▶ _SELECTED TEXT_:
BRIEF DESCRIPTION OF DRAWINGS

[0011] 

FIG. 1 is a schematic diagram illustrating an example fluid-driven chemical product dispensing apparatus.

FIG. 2 is a schematic diagram illustrating an example gas-driven chemical product dispensing system.

FIG. 3 is a schematic diagram of a three-compartment sink application using fluid drive dilution dispensers such as those shown in FIG. 1.

DETAILED DESCRIPTION

[0012] In general, this disclosure relates to metering and dispensing controlled quantities of a fluid product independent of fluid flow rate. The fluid product may include, for example, a fluid chemical product, such as a concentrated fluid chemical product or an ultra-concentrated fluid chemical product. A dispenser is sized to removably receive a product package containing a supply of the fluid product. The product package includes an internally integrated fluid pump, and the dispenser includes a drive unit powered by flow of a fluid, such as a diluent or a gas. Flow of the fluid powers the drive unit, which in turn drives the internally integrated pump, resulting in dispensation of the fluid chemical product in a product/fluid ratio that is independent of the fluid flow rate.

[0013] FIG. 1 is a schematic diagram illustrating an example fluid-driven chemical product dispensing apparatus 10. Dispenser 10 includes a housing 8 having a cavity 16 sized to receive a product package 50 containing a fluid chemical product 60 to be dispensed. Fluid product 60 may include, for example, a concentrated fluid chemical product to be dispensed into a diluent to form a use solution.

[0014] Product package 50 may include a rigid container, a pouch, a bottle, a bag, a bag-in-box, a bag-in-bottle, or any other type of product package suitable for dispensing fluid products. Product package 50 includes one or more sidewalls 40 that form an enclosed cavity for holding fluid product 60. Product package 50 further includes a product outlet 54 through which the fluid product is dispensed. A suitable air-gap may be inherent in the product dispensing apparatus to avoid potential problems with suck-back of product into a municipal water line if the mains water pressure drops. A pump 100 is internally integrated into package 50, and is configured to pump the fluid product 60 from package 50 through the outlet 54. Pump 100 draws fluid product 60 in through an inlet 52, as indicated by arrow 56, and delivers the pumped fluid to product outlet 54 from which the fluid product is dispensed.

[Items in a dataset]
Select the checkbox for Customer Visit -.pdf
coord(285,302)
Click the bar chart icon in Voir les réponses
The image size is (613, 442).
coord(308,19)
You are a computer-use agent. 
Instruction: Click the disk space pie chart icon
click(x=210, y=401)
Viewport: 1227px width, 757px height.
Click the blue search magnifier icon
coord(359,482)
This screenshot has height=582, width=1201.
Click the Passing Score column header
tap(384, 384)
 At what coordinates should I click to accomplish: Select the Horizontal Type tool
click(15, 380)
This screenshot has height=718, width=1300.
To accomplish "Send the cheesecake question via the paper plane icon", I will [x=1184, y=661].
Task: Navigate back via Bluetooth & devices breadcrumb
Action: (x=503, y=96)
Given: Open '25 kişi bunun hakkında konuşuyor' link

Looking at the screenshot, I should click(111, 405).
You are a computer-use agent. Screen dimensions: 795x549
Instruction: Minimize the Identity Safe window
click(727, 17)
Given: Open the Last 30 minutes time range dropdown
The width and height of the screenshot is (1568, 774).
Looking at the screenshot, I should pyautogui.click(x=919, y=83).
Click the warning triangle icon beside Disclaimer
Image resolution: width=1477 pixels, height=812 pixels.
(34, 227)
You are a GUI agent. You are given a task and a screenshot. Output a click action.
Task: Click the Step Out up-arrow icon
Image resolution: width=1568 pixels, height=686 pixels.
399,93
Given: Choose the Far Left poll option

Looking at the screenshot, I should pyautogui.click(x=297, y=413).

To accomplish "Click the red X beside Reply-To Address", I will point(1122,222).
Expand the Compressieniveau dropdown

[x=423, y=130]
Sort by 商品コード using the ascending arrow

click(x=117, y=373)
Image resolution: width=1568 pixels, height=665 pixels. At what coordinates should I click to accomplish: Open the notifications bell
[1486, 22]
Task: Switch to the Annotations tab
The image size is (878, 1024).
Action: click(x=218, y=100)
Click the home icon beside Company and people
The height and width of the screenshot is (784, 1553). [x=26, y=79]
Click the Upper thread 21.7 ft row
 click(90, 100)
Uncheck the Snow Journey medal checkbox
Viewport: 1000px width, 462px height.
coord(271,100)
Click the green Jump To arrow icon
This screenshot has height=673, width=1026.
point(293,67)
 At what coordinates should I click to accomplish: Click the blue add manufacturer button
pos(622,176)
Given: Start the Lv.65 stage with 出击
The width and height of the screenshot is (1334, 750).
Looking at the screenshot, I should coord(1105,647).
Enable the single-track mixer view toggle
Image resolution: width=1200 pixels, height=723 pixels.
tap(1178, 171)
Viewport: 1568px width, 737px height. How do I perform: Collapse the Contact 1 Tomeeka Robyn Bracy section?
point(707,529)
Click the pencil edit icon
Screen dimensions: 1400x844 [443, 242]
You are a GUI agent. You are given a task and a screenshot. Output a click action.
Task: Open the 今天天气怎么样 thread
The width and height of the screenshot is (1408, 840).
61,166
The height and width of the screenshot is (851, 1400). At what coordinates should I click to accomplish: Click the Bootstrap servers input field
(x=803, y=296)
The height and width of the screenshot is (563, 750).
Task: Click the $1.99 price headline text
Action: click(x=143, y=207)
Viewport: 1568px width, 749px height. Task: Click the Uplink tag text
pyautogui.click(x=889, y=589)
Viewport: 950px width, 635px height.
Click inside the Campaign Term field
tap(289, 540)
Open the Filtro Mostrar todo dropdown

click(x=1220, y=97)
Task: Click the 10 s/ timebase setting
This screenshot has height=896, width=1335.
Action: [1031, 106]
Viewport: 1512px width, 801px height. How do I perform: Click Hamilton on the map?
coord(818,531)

▶ _WRITTEN EXERCISE 1_: Could you output the entries from the line containing "Viewport: 1512px width, 801px" through the end of the entries, reproducing those lines without any change?
▶ _WRITTEN EXERCISE 2_: Can you continue the description of the fluid chemical product dispenser, picking up right after its final sentence?

▶ _EXPECTED ANSWER 1_:
Viewport: 1512px width, 801px height. How do I perform: Click Hamilton on the map?
coord(818,531)

▶ _EXPECTED ANSWER 2_:
[0015] Dispenser 10 further includes a drive unit 20 powered by flow of a fluid through a fluid flow path 14. In some examples, the drive fluid may include a diluent, such as water or an aqueous solution. In other examples, the drive fluid may include a gas. Fluid flow path 14 includes an inlet conduit 24A and an outlet conduit 24B. Fluid is delivered to drive unit 20 through inlet conduit 24A. The fluid exits drive unit 20, and thus dispenser 10, through outlet conduit 24B as indicated by arrow 28. In this example, inlet conduit 24A is directly connected to receive water from a source 5, such as a municipal water supply system, reservoir, or other water source. For example, inlet conduit 24A of dispenser 10 may be plumbed directly to the incoming water supply or otherwise directly connected to a water or fluid source. Source 5 may also be a container, reservoir, sump or any other source of fluid, and the disclosure is not limited in this respect. In other examples, use solution 80 from reservoir 82 may be pumped or otherwise delivered to inlet conduit 24A to power fluid drive unit 20.

[0016] In this example, drive unit 20 includes a wheel drive unit that converts the energy from flow of the diluent or other drive fluid into a rotational form of power. In one example, fluid drive unit includes a water wheel. A water wheel or other wheel drive unit typically includes one or more vanes or blades (which may be straight, concave or bucket-shaped) that form a driving surface for the flowing diluent. However, it shall be understood that fluid drive unit 20 may include other types of drive units, and that the disclosure is not limited in this respect.

[0017] In this example, system 10 is a closed system in the sense that all of the fluid delivered from source 5 through the fluid flow path 14 is captive in the fluid flow path 14 and is thus used to power the drive unit 20 until it is ultimately delivered to the reservoir 82 or other end use destination. This may help to ensure that the amount of chemical product dispensed is in the correct proportion to the amount of fluid delivered to the end use application so as to maintain a desired concentration of the chemical product in the resulting use solution.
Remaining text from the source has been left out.